Mind you, if I would have read the New York Times article, I'm sure I might have been surprised by the quantity and apparent quality of information they were printing. It probably would have left me puzzled and asking "how?" and "why?".

September 03, 2006 12:06 pm  
Anonymous Anonymous said...

Ham, I think there are two main arguments for the strict controls we have on what can be published before a trial.

The first is that it saves a great deal of argument. Justice has to be seen to be done, and this includes jurors trying the case according to the evidence presented and tested in court, and nothing else . If evidence and speculation are widely published before the trial, it becomes very difficult to be sure that's what people actually are doing, even though they're doing their best so to do. That's why judges warn jurors not to discuss the case with friends and family while it's going on; they warn the jury that they're supposed to reach a collective decision based on what they've heard and, if individuals discuss the case outside the group that raises the danger that their views will be affected, even unconsciously, by something their friend has said about it.

It's one thing when something appears on a foreign website that not that many people are going to read -- that's why I posted the link -- but if we had wall-to-wall newspaper and TV discussion in the run-up to a major trial, it would make it very difficult, I think, safely to run a trial.

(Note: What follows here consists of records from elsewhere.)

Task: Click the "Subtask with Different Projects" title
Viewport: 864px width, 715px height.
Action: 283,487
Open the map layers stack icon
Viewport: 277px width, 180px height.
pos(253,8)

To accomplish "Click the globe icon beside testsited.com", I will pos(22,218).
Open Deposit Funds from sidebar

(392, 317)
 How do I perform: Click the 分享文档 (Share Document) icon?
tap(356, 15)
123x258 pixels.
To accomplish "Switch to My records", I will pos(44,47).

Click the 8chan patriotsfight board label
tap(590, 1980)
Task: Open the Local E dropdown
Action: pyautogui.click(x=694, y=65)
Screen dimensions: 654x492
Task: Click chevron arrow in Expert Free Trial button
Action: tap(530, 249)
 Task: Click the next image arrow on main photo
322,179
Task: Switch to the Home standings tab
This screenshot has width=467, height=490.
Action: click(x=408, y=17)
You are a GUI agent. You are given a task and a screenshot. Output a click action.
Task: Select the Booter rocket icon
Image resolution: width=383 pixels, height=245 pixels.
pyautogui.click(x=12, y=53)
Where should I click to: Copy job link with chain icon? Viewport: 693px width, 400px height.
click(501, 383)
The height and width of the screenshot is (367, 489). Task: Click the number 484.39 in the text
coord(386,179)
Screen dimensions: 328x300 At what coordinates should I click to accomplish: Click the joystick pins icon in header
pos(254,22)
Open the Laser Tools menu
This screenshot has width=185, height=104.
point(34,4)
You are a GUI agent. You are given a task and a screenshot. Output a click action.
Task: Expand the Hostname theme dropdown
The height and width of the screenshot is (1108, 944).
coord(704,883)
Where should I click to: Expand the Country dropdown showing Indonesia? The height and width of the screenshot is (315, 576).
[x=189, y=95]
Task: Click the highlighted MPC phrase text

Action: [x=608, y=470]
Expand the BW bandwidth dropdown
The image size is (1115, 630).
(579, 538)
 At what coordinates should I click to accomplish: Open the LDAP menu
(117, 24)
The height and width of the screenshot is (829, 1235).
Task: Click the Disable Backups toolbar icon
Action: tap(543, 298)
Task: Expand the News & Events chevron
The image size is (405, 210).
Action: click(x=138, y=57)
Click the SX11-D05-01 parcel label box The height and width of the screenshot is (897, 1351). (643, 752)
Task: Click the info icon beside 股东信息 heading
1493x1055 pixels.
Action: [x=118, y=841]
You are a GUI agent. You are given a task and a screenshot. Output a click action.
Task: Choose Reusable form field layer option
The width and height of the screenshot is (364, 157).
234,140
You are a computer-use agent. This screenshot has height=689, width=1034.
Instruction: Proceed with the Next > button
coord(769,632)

Yes, they do have considerable pre-trial comment in the USA, but the US legal system isn't particularly a model for anything and it also has endless jury selection proceedures. I rather worried, when they found a jury panel to try O. J. Simpson all of whom swore they hadn't read much about the case beforehand, about the mental capacity of the jury if that were true.

The second problem with widespread publicity is that you potentially contaminate evidence -- if a witness remembers something he didn't mention in his original witness statement, you want to be sure he actually did remember it and that he didn't, in fact, learn it from somewhere else (even unwittingly).

September 03, 2006 7:07 pm  
Anonymous Anonymous said...

IP blocking is bog standard for this kind of thing. If they didn't do it, then the NYT would be facing contempt of court proceedings in this county - I presume they have some business presence here.

It's a bit like the copy protection on Apple iTunes - if you really want to export the music you burn it to a CD first (which it allows you to do). Apple knows about this, but it's not *their* problem - they want their customers to be happy more than the record companies...

The Anon

September 03, 2006 8:05 pm  
Anonymous Anonymous said...

A thought occurs. That nice Dr Reid was promising, wasn't he, to introduce yet more anti-terrorist measures as a matter of urgency so as to protect us all from unprecedented threats?

How on earth are they going to debate the need for these without referring to the alleged events that supposedly necessitate these new measures he's busy dreaming up?